実井さんは、ごく自然に手伝いを申し出てくれる。いつも物腰の柔らかい実井さんらしい。優しいというか気が利くというか、とにかくこちらが少し困っている絶妙なところに現れて助けてくれるのだから彼には頭が上がらない。手伝わせるのはどうかと思う心もあるのだが、他の仕事を済ませつつこの大人数の食事を一人きりで用意するのは厳しいものがあるのも事実で、つい言葉に甘えてしまうのだ。

さん」

名前を呼ばれ、返事をしながら顔を上げると三好さんがこちらへやってきて、私の隣に並ぶ。一体どうしたのだろうと訝しに彼の顔を覗けば、彼もまたこちらを見つめ返してきた。何かを取りに来た様子でもない。第一、食器棚は私の後ろだ。

「何をすれば良いですか」
「えっ」

思わず間抜けな声を出せば、三好さんは眉をちょっと寄せた。

「手伝います」
「え、でも……」
「僕では不服ですか」

正直言うとこの会話の着地点がここになるとは思っていなかった。私が手伝ってもらおうだとかそういうことを全く考えていなかったのもある。準備が遅れ気味と言っても、皆がお腹を空かせて餓死寸前になるだとかいうわけでもなく、いつもは時間ぴったりには出来上がっていて皆が食堂に来るのを待っている状態のものが、どんなに急いでも十分かそこら待たせてしまうだろう程度のものだったからだ。

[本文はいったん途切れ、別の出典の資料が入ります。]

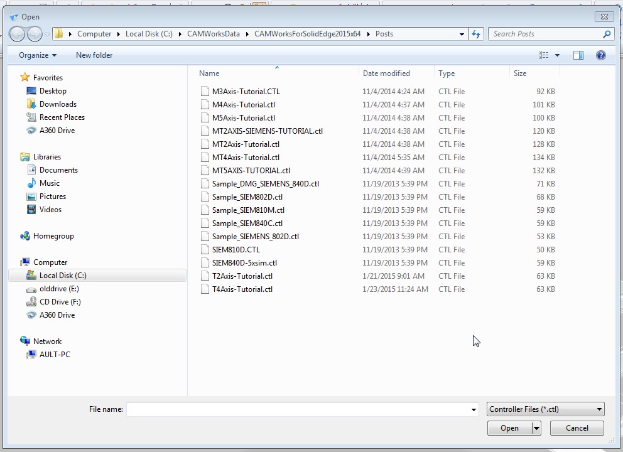Click the change view icon

click(544, 55)
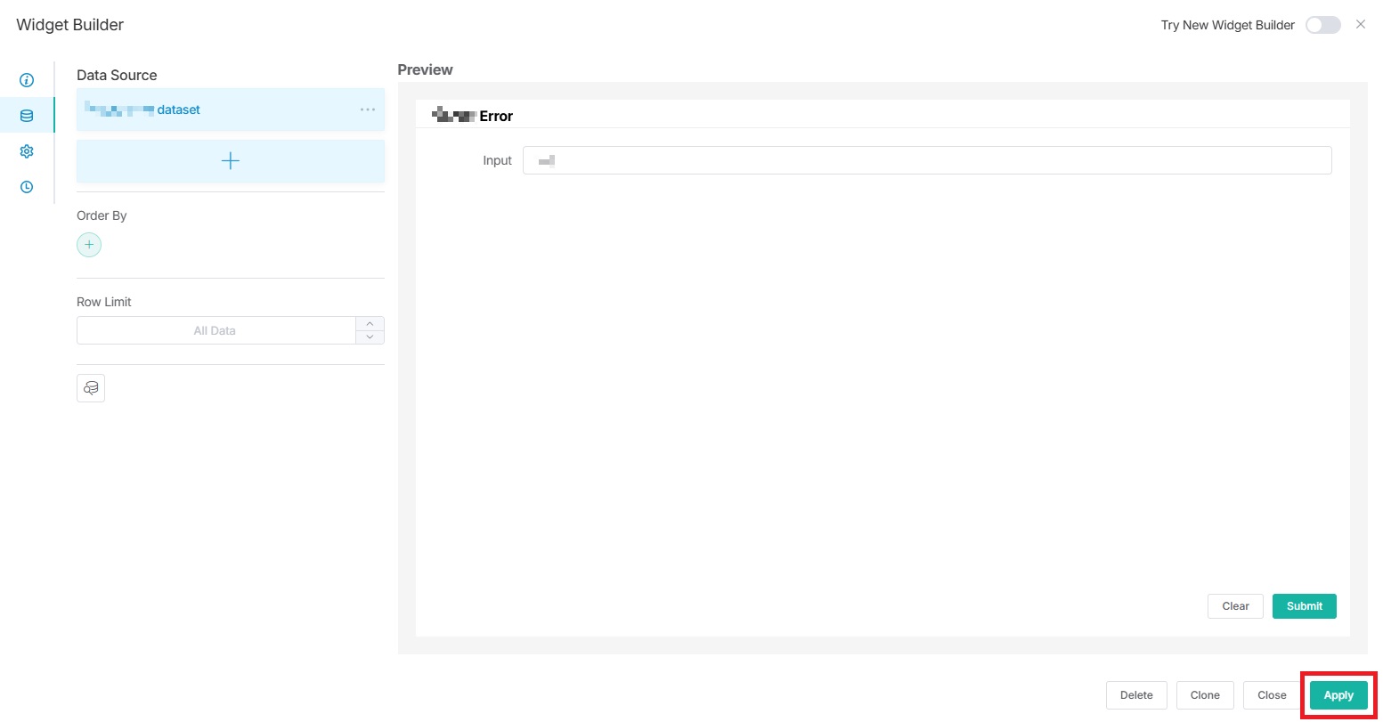This screenshot has height=722, width=1383.
Task: Open the widget Settings gear icon
Action: (x=27, y=150)
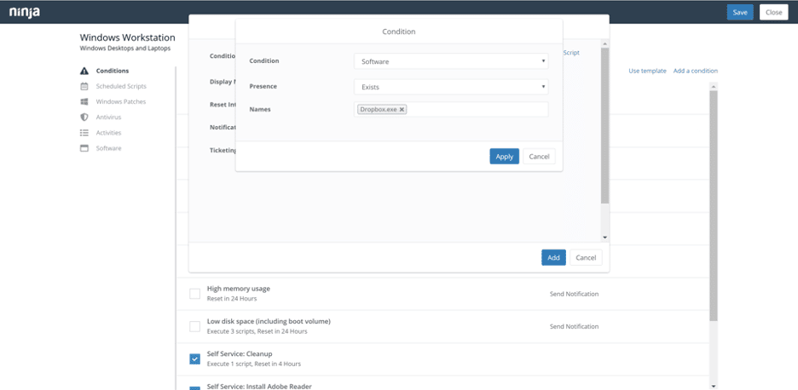Viewport: 798px width, 390px height.
Task: Enable the High memory usage checkbox
Action: pyautogui.click(x=194, y=294)
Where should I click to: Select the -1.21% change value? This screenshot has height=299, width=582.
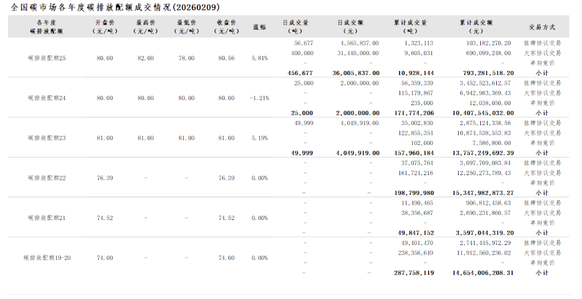click(x=259, y=98)
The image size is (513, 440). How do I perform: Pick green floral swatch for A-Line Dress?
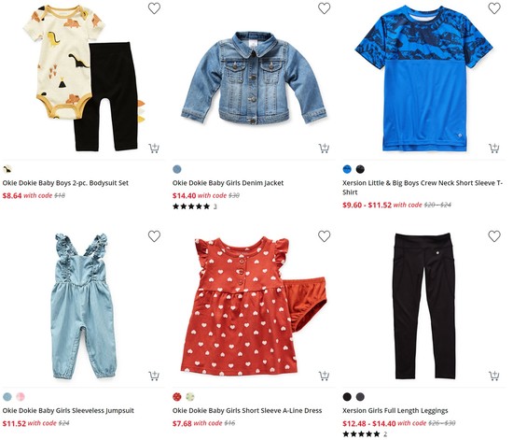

でも、それよりも何よりも、三好さんはそういうことをしないと思っていたのが正しい。彼が夕食の準備を手伝うなどと言うところがまったく想像していなかった。機関員は皆手先が器用だし、何でも出来るから、多分料理なんかももしかしたら職人並に作れてしまうのかもしれない。彼の高い能力を考えれば私の手伝いなどさほど労力の掛かることではないのだろう。それでも、何となく『それじゃあ僕はこれで』などと言ってこの場の会話は終わるだろうと思っていたのだ。

「――いえ、嬉しいです」

三好さんが手伝いを申し出てくれたという事実がじわじわと私の中にしみこんでいく。私のことを想ってくれたのだという事実が。自然と笑みも溢れるというものだ。スーツの上着を脱ぎ、シャツの袖をきれいに折りながら「それに」と彼が続ける。

「それに、またこういうことがあれば僕を呼んでください」
「今日はたまたまで、こういうことはそうないですよ」
「全くないとも言い切れないでしょう」

その答えも少し意外で、こんな風に彼が食いさがるとは思っていなかった。次からはもっと余裕を持って早く準備を始めるつもりだが、確かに彼の言うように絶対ではない。三好さんの言うことは正しい。でも、彼の言う『またこういうことがあれば』と言うのはただの社交辞令に過ぎないと思っていたのだ。それなのに、また三好さんと一緒にまた今日のような時間を過ごせるかもしれないと思うとふわふわと浮くような心地がした。

「そうですね、そのときはまた三好さんにお願いします」

私がそう言うと彼は満足そうに笑うのだった。